Hafta sonu, kendi evinde 5 gol yiyen, bu sezon farklı mağlubiyetlerine tanık olduğumuz Başakşehir, maça, defansif ağırlıklı başladı. Defansif derken, Aykut Kocaman, kendi yarı sahasında tır parkı kurmadı. Sadece Galatasaray’a, topu kaybettikten sonra hareket alanı vermeme düşüncesi ağırlık basıyordu. Orta saha çizgisine yakın oynamaya çalışan iki savunma kanadı, Linnes ve Saracchi, rakip yarı sahada, ilk yarının son bölümlerinde etkili oldular. Kanat organizasyonlarında bir türlü net pozisyon ortaya çıkmadı. Ama kanatların yapamadığını, Donk gerçekleştirdi. Onyekuru, yıllardır Galatasaray forması giymiş gibi… Gidiyor, sonra geliyor ve gollerine devam ediyor. İki kanattan gelen 12 orta, golü getirmezken, stoper Donk, golü getiren topu çok iyi yere gönderdi.

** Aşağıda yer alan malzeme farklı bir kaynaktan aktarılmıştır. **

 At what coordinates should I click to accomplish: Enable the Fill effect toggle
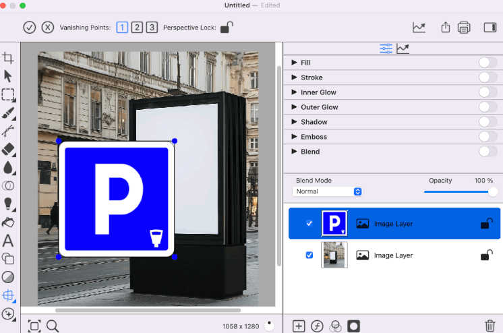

İkinci devre, Başakşehir, ligimizin klasik görüntüsünü bize yeniden gösterdi, “yenik durumdayım, mecburen risk alacağım.” Benim, ülkemizde seyrettiğim, iz bırakan isim Mısırlı Ahmet Hassan’dı… Yeni transfer Mohamed için, mutlaka, çok iyi izleme yapılmıştır. Forvetlerden beklenen koşuyla, savunmayı bozmak, arkadaşlarına alan açmak, bunun sonucunda, size, oyun anlamında üstünlük getirmektir. Bekleyip, göreceğiz… Zamanlaması, gol pozisyonlarını hissetmesi ile her zaman ön plana çıkabilen Donk, yine golünü attı. O, yangında düğmeye basıp, çalıştıracağınız alarm sistemleri gibi… Müthiş profesyonel… Mağlubiyete alışan takımlar sıradanlaşırlar. Başakşehir, şu anda böyle… Galatasaray ise, şartlar ne olursa olsun, “ben, 3 puanı alırım” görüntüsüne, bu maçta da devam etti.
Son saniyelerde gelen penaltıda Onyekuru başroldeydi. Perdeyi Mohamed kapattı…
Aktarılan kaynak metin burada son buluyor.